= Exercise prompt =
Reproduce the lines from the line with "What do you see at coordinates (1859, 19)" to the line with "coordinates (211, 81).", including both of those lines, with no changes.
*** Record excerpts ***
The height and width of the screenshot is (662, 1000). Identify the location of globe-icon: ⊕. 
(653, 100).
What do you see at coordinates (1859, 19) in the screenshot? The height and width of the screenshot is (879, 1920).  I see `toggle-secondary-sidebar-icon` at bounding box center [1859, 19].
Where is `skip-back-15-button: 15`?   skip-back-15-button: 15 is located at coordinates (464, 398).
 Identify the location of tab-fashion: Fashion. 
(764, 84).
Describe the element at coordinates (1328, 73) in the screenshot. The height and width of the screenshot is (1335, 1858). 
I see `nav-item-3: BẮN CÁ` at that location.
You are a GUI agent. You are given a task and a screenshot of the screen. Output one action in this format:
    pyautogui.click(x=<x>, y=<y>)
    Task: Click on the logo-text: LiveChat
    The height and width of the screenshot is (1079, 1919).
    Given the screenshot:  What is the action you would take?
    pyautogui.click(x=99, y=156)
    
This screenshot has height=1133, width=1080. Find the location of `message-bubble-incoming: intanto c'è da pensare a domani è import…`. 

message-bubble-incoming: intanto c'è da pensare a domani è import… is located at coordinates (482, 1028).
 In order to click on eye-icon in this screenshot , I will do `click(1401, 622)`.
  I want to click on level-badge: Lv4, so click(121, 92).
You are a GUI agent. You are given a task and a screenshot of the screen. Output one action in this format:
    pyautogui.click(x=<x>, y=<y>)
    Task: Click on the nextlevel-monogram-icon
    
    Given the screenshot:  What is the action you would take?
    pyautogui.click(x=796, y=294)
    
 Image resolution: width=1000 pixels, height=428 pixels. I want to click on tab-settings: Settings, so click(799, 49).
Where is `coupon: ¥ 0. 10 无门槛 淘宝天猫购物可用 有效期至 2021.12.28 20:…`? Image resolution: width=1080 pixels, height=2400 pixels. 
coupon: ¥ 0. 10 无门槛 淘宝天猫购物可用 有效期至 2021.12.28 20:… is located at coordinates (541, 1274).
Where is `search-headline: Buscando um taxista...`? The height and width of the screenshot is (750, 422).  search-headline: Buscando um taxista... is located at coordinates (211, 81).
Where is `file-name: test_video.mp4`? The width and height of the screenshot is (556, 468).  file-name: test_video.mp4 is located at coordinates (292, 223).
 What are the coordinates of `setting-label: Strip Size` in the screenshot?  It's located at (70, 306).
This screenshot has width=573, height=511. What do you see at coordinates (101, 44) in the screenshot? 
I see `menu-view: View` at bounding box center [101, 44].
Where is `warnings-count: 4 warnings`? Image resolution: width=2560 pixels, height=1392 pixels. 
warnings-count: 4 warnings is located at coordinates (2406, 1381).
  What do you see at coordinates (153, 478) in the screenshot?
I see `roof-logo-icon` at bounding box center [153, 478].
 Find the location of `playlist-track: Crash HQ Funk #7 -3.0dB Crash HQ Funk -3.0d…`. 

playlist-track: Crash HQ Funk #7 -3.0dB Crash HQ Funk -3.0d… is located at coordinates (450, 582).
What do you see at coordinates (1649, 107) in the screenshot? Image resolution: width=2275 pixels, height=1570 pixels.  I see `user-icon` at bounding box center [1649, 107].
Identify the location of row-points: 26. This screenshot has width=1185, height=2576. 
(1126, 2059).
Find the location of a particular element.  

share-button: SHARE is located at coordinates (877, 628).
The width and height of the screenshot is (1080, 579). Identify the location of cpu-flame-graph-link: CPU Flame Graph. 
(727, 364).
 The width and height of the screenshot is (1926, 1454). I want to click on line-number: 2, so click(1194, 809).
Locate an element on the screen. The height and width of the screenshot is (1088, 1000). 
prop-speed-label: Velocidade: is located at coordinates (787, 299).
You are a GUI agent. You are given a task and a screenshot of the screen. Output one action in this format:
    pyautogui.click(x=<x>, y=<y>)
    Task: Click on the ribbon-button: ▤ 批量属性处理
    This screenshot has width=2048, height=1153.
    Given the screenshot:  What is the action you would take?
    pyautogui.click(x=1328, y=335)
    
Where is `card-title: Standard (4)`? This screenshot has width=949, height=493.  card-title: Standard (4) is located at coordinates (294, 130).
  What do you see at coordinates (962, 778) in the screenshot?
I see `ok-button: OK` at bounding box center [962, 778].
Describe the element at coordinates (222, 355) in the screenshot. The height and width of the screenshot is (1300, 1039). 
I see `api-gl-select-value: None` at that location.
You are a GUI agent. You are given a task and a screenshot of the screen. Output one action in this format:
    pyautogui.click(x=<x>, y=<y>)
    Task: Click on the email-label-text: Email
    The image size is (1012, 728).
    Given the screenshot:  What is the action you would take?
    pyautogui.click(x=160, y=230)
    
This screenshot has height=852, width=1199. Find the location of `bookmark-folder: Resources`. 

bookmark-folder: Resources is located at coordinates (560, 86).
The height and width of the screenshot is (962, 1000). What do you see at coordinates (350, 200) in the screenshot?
*** End of Record excerpts ***
= Expected output =
What do you see at coordinates (1859, 19) in the screenshot? The height and width of the screenshot is (879, 1920).  I see `toggle-secondary-sidebar-icon` at bounding box center [1859, 19].
Where is `skip-back-15-button: 15`?   skip-back-15-button: 15 is located at coordinates (464, 398).
 Identify the location of tab-fashion: Fashion. 
(764, 84).
Describe the element at coordinates (1328, 73) in the screenshot. The height and width of the screenshot is (1335, 1858). 
I see `nav-item-3: BẮN CÁ` at that location.
You are a GUI agent. You are given a task and a screenshot of the screen. Output one action in this format:
    pyautogui.click(x=<x>, y=<y>)
    Task: Click on the logo-text: LiveChat
    The height and width of the screenshot is (1079, 1919).
    Given the screenshot:  What is the action you would take?
    pyautogui.click(x=99, y=156)
    
This screenshot has height=1133, width=1080. Find the location of `message-bubble-incoming: intanto c'è da pensare a domani è import…`. 

message-bubble-incoming: intanto c'è da pensare a domani è import… is located at coordinates (482, 1028).
 In order to click on eye-icon in this screenshot , I will do `click(1401, 622)`.
  I want to click on level-badge: Lv4, so click(121, 92).
You are a GUI agent. You are given a task and a screenshot of the screen. Output one action in this format:
    pyautogui.click(x=<x>, y=<y>)
    Task: Click on the nextlevel-monogram-icon
    
    Given the screenshot:  What is the action you would take?
    pyautogui.click(x=796, y=294)
    
 Image resolution: width=1000 pixels, height=428 pixels. I want to click on tab-settings: Settings, so click(799, 49).
Where is `coupon: ¥ 0. 10 无门槛 淘宝天猫购物可用 有效期至 2021.12.28 20:…`? Image resolution: width=1080 pixels, height=2400 pixels. 
coupon: ¥ 0. 10 无门槛 淘宝天猫购物可用 有效期至 2021.12.28 20:… is located at coordinates (541, 1274).
Where is `search-headline: Buscando um taxista...`? The height and width of the screenshot is (750, 422).  search-headline: Buscando um taxista... is located at coordinates (211, 81).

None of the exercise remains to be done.